> TEXTE ÉTUDIÉ:
━━━━━━━━━━━━━━━━
Le taux d'équipes mobiles de soins palliatifs s'échelonne pour sa part de 0,27 en Limousin à 1,09 en Basse Normandie (pour 100.000 habitants).
La Cour des comptes déplore en outre "une prise en charge palliative déséquilibrée", au bénéfice du milieu hospitalier, alors que les souhaits "de la plupart des personnes concernées" seraient de finir sa vie loin de l'hôpital. D'après les sondages, quatre Français sur cinq souhaiteraient passer leurs derniers instants chez eux. Dans les faits, la part des décès à domicile est inférieure à 20%.
La Cour réitère dès lors sa recommandation de 2007 visant à donner la priorité au développement des soins palliatifs à domicile et les établissements médico-sociaux accueillant des personnes âgées dépendantes.
Une faible prise en compte des aidants
La Cour relève enfin que la mise en place de dispositifs de soutien des aidants familiaux a été "particulièrement lente". "Le congé de solidarité familiale (voté en 1999) [destiné à permettre aux personnes salariées d'assister un proche "dont la pathologie met en jeu le pronostic vital ou qui est en phase avancée ou terminale d'une affection grave ou incurable" n'a fait l'objet de textes d'application que neuf ans plus tard". Quant à la création de l'allocation journalière d'accompagnement des personnes en fin de vie, "[elle n'est] intervenue qu'en 2010", regrettent les auteurs du rapport.
━━━━━━━━━━━━━━━━
> DONNÉES RECUEILLIES:
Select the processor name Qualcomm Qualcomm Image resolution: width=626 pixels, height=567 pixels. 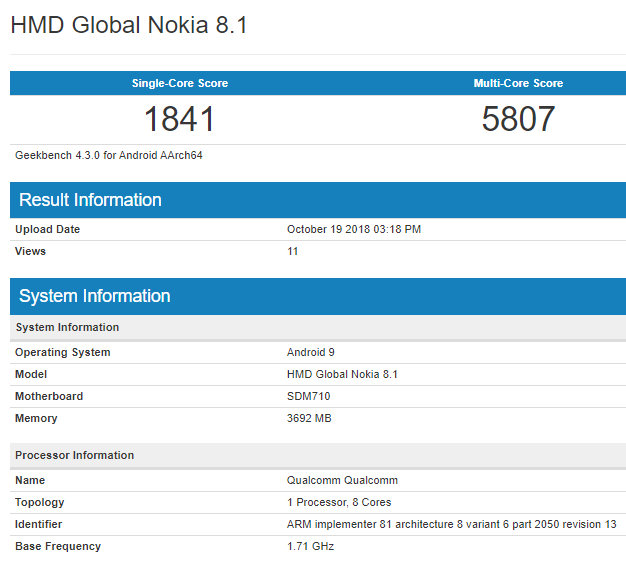342,480
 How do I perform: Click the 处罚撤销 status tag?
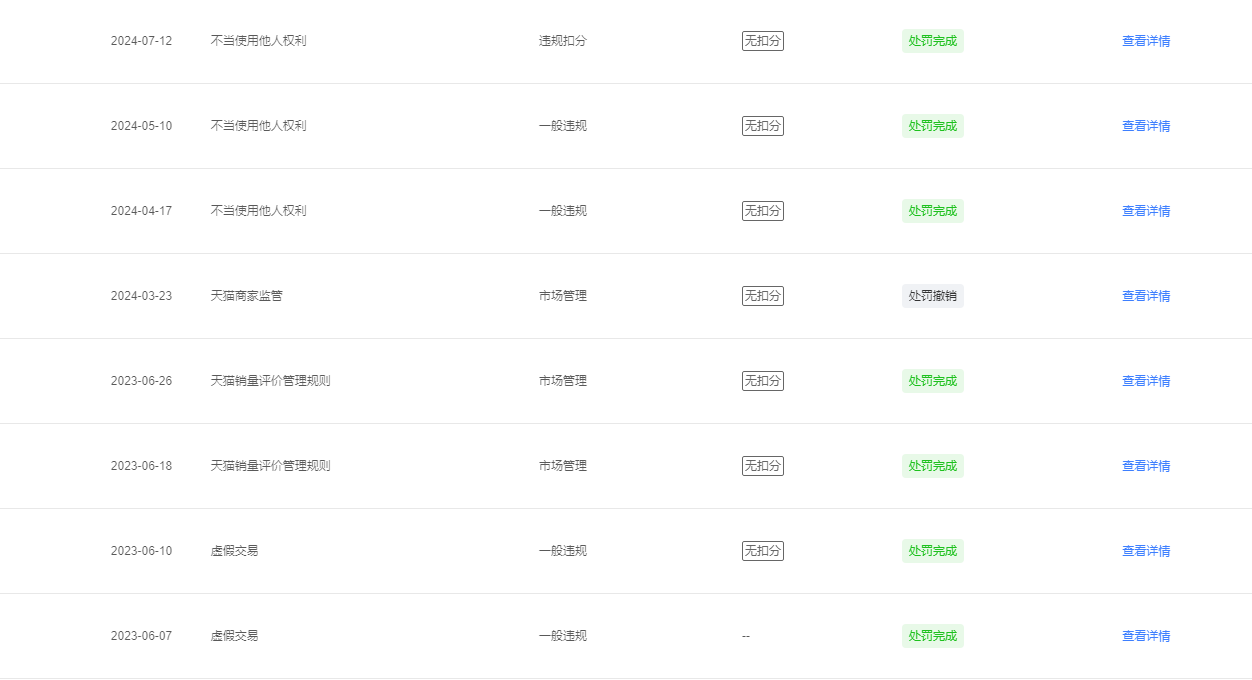tap(933, 296)
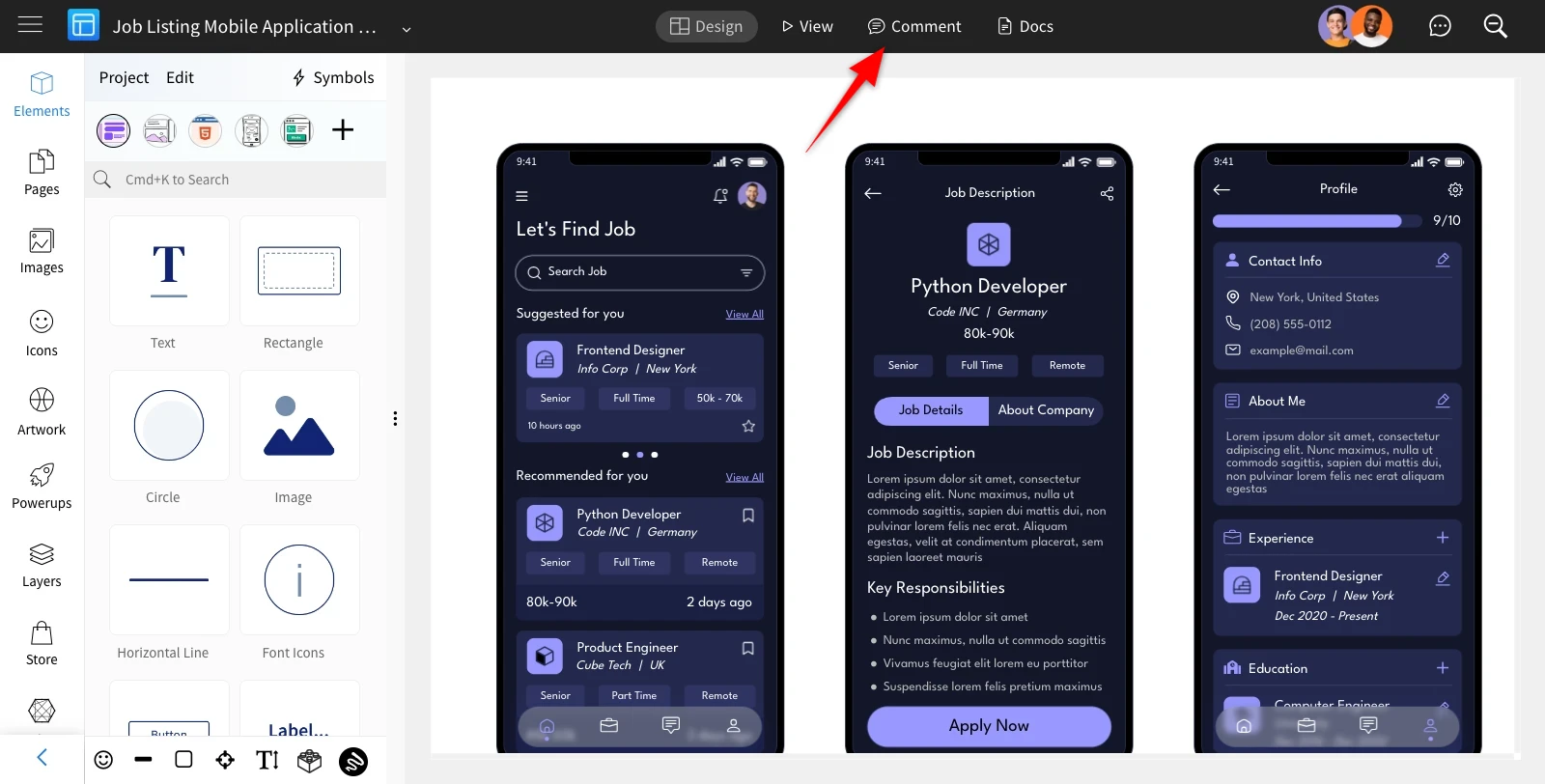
━━━━━━━━━━━━━━━━
> CONSIGNES:
**A.** Reproduisez le texte sur les soins palliatifs depuis « Le taux d'équipes » jusqu'à « personnes âgées dépendantes. » inclus.
**B.** Reprenez le texte sur les soins palliatifs là où il s'interrompt et poursuivez-le.
La liste n'intervient en rien dans cet exercice.

> CORRIGÉ:
**A.**
Le taux d'équipes mobiles de soins palliatifs s'échelonne pour sa part de 0,27 en Limousin à 1,09 en Basse Normandie (pour 100.000 habitants).
La Cour des comptes déplore en outre "une prise en charge palliative déséquilibrée", au bénéfice du milieu hospitalier, alors que les souhaits "de la plupart des personnes concernées" seraient de finir sa vie loin de l'hôpital. D'après les sondages, quatre Français sur cinq souhaiteraient passer leurs derniers instants chez eux. Dans les faits, la part des décès à domicile est inférieure à 20%.
La Cour réitère dès lors sa recommandation de 2007 visant à donner la priorité au développement des soins palliatifs à domicile et les établissements médico-sociaux accueillant des personnes âgées dépendantes.

**B.**
Conclusion amère de la Cour : du fait de ces "atermoiements", seules 1.283 personnes ont bénéficié du dispositif entre avril 2012 et mai 2014.
Un point positif, toutefois : le programme national 2008-2012 "a permis le développement du financement par l'assurance maladie, dans le cadre du Fonds national d'action sanitaire et sociale (sous condition de ressources), d'heures d'aide à domicile et de matériel". Mais ce dispositif, "à la dimension au demeurant limitée, apparaît très inégalement connu et mobilisé".
Le volet du rapport de la Cour concernant les soins palliatifs s'achève sur ce constat : "des trois priorités de santé publique déclarées en 2008, la politique de développement des soins palliatifs apparaît comme celle qui a le moins réussi à modifier les perspectives", c'est-à-dire "à remédier globalement aux grands retards et aux graves inégalités d'accès constatés depuis longtemps en ce domaine et à rééquilibrer l'offre de soins dans le sens des attentes constantes des patients et de leurs familles : par priorité au domicile. […]"
"Le développement des soins palliatifs demeure [dans notre pays] très en deçà des besoins et des attentes, alors même que le vieillissement grandissant de la population et l'évolution des pathologies et des mentalités se conjuguent pour laisser anticiper une demande encore accrue au cours des années qui viennent."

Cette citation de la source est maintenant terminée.